▸ **WHAT IS BEING ASKED**: Collect every line of the records below that contains the word "computer".

[GIVEN INFORMATION Boundary: Start]

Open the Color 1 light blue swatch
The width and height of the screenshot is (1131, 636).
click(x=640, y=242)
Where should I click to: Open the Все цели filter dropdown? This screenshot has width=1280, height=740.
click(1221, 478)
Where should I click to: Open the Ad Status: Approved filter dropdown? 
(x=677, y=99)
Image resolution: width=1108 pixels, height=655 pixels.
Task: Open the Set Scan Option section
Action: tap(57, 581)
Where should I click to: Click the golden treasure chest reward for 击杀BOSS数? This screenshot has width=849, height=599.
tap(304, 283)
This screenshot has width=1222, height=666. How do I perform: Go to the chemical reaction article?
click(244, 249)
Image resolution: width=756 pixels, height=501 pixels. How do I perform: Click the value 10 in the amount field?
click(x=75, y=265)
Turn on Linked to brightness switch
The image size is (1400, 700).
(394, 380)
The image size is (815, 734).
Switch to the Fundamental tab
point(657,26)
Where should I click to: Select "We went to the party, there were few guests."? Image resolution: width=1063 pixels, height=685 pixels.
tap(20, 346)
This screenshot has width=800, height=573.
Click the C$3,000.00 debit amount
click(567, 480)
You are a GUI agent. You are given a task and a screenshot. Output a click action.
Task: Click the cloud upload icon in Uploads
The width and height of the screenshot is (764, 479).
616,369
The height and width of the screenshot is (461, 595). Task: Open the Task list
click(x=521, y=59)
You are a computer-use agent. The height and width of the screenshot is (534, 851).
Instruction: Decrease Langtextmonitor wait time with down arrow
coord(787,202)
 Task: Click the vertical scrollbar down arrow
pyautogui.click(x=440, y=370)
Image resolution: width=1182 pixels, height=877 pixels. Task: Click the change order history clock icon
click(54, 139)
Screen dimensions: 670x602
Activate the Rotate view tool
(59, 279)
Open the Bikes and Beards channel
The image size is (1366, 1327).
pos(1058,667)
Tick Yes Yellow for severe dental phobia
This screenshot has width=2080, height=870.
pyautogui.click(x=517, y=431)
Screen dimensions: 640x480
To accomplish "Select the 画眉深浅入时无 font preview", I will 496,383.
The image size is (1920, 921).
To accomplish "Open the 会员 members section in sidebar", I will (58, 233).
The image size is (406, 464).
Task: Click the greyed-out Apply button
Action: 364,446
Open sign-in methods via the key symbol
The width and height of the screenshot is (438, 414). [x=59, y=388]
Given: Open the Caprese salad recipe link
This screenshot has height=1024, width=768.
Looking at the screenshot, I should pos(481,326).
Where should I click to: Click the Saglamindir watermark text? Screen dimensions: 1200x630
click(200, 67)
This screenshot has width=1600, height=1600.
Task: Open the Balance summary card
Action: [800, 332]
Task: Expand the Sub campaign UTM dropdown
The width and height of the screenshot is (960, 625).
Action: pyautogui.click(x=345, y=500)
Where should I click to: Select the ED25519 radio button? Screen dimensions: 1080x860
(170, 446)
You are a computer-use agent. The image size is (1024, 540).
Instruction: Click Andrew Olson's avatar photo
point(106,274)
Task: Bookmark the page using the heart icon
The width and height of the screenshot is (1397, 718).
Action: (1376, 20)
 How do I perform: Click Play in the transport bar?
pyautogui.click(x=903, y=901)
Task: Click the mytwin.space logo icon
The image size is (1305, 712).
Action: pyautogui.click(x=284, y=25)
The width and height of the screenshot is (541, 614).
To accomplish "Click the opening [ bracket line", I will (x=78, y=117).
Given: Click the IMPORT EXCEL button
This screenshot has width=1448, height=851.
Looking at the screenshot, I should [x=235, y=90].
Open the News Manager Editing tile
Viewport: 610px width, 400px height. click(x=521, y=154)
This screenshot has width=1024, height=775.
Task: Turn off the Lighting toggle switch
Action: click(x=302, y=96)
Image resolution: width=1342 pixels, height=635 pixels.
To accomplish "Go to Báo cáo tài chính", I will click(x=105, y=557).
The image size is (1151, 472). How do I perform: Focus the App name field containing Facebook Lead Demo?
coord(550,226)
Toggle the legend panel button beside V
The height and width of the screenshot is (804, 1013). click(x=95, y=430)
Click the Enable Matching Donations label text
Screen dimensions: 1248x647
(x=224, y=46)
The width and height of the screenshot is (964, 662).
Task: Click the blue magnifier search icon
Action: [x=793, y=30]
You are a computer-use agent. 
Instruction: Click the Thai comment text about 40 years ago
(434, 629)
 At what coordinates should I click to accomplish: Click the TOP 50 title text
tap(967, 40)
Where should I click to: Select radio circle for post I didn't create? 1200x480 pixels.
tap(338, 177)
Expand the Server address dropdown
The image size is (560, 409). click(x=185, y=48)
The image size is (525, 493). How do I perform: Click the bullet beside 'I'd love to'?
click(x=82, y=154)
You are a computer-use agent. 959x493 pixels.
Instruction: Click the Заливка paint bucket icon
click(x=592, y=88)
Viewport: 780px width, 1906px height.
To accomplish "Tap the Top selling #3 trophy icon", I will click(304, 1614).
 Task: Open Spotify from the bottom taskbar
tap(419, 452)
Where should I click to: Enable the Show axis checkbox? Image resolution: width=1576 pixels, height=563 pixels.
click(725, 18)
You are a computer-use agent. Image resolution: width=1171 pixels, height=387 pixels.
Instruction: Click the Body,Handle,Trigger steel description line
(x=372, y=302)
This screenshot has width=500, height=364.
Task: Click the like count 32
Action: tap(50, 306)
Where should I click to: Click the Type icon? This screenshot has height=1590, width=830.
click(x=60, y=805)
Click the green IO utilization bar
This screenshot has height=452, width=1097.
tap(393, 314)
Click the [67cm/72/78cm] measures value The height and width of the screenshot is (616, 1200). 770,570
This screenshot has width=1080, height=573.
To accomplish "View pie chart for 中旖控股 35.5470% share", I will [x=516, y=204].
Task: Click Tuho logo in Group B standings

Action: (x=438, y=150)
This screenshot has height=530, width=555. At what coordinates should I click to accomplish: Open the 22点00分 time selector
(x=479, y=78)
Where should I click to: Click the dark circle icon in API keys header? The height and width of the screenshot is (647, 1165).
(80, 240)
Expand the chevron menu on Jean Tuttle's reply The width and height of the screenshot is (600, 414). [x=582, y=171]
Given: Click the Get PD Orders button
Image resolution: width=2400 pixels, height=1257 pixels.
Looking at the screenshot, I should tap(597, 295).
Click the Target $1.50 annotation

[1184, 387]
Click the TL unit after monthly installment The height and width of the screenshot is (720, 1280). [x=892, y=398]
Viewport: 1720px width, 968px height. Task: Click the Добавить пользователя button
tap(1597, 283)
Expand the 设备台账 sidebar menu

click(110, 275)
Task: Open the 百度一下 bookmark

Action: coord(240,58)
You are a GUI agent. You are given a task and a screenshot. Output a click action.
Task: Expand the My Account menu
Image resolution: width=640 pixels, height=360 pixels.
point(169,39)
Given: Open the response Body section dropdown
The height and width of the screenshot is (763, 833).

[GIVEN INFORMATION Boundary: End]

▸ **ANSWER BELOW**:
You are a computer-use agent. The height and width of the screenshot is (534, 851).
You are a computer-use agent. The image size is (1024, 540).
You are a computer-use agent. 
You are a computer-use agent. 959x493 pixels.
You are a computer-use agent. Image resolution: width=1171 pixels, height=387 pixels.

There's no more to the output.